Address : 65476 contains value : 10 10 10 10
Address : 65478 contains value : 14 14 14 14
Address : 65480 contains value : 12 12 12 12
Address : 65482 contains value : 15 15 15 15
Address : 65484 contains value : 17 17 17 17
Address : 65486 contains value : 43 43 43 43
Address : 65488 contains value : 22 22 22 22
Address : 65490 contains value : 18 18 18 18
Address : 65492 contains value : 11 11 11 11
Address : 65494 contains value : 20 20 20 20
Address : 65496 contains value : 24 24 24 24
Address : 65498 contains value : 66 66 66 66
Address : 65500 contains value : 50 50 50 50
Address : 65502 contains value : 44 44 44 44
Address : 65504 contains value : 23 23 23 23
Address : 65506 contains value : 20 20 20 20
Address : 65508 contains value : 90 90 90 90
Address : 65510 contains value : 94 94 94 94
Address : 65512 contains value : 112 112 112 112
Address : 65514 contains value : 75 75 75 75
Address : 65516 contains value : 67 67 67 67
Address : 65518 contains value : 31 31 31 31
Address : 65520 contains value : 32 32 32 32
Address : 65522 contains value : 28 28 28 28
Array of Pointers
An array of pointers is similar to an array of any other data type. An array of pointers is a collection of addresses. The addresses present in an array of pointers can be addresses of isolated variables or of array elements or any other addresses.

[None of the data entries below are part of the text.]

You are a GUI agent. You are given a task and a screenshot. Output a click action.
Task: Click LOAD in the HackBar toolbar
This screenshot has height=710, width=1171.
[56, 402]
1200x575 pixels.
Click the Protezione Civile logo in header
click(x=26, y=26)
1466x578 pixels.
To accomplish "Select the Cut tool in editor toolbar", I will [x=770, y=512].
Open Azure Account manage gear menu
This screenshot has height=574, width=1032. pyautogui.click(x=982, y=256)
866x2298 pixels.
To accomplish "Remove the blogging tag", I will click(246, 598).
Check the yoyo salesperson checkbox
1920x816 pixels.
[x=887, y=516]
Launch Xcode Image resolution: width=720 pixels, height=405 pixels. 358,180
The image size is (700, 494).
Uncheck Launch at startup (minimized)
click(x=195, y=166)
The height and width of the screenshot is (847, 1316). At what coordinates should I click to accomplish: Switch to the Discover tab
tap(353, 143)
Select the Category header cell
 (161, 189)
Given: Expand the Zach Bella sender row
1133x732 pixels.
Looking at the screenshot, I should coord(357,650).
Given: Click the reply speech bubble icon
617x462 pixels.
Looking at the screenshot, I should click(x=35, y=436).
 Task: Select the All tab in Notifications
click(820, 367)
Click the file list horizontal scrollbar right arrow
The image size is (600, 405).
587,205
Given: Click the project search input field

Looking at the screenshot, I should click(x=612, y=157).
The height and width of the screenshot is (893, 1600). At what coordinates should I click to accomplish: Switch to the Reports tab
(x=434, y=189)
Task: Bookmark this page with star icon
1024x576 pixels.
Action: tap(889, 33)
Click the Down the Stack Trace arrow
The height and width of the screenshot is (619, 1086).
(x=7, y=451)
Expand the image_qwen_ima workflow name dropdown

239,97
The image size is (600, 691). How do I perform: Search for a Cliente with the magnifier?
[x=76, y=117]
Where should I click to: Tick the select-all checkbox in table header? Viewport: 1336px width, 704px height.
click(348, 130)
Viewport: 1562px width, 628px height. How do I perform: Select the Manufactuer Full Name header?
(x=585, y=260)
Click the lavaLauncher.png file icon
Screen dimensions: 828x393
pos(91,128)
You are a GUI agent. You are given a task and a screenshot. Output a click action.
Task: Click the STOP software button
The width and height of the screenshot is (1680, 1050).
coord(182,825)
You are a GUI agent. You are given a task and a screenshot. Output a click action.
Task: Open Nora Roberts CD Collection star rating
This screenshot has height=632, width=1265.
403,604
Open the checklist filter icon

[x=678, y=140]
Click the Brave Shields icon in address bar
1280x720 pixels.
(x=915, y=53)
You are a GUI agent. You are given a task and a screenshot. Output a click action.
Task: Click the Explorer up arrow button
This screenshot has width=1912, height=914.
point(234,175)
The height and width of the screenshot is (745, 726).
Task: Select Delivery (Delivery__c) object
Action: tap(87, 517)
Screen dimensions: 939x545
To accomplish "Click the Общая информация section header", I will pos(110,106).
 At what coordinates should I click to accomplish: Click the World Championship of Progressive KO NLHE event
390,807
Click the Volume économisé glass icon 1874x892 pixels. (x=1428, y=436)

Let we have an array of 5 integers as:
int arr[5] = {10, 20, 30, 40, 50};
then we can have an array of pointers ‘ptr’ as:
int *ptr[5] = {arr, arr+1, arr+2, arr+3, arr+4, arr+5};
Here ptr[0] will contain the address of first element of array ‘arr’, ptr[1] of second element of array ‘arr’ and so on. Following table shows:
ptr[0] = (arr+0);
ptr[1] = (arr+1);
ptr[2] = (arr+2);
ptr[3] = (arr+3);
ptr[4] = (arr+4);
Let first element of an array of integer ‘arr’ is stored at address 65516 then the successive elements of the array ‘arr’ are stored in successive memory location. Figure-4 shows the memory representation of the array of pointers, ptr and an integer array, arr.
Figure 4
Remember that an array of pointers can also contain addresses of isolated variables. Following code segment illustrates this fact.
int a, b, c, d, e;
int *ptr[5];
ptr[0] = &a;
ptr[1] = &b;
ptr[2] = &c;
ptr[3] = &d;
ptr[4] = &e;
You can say that all rules that apply to an array of basic data type apply to the array of pointers as well.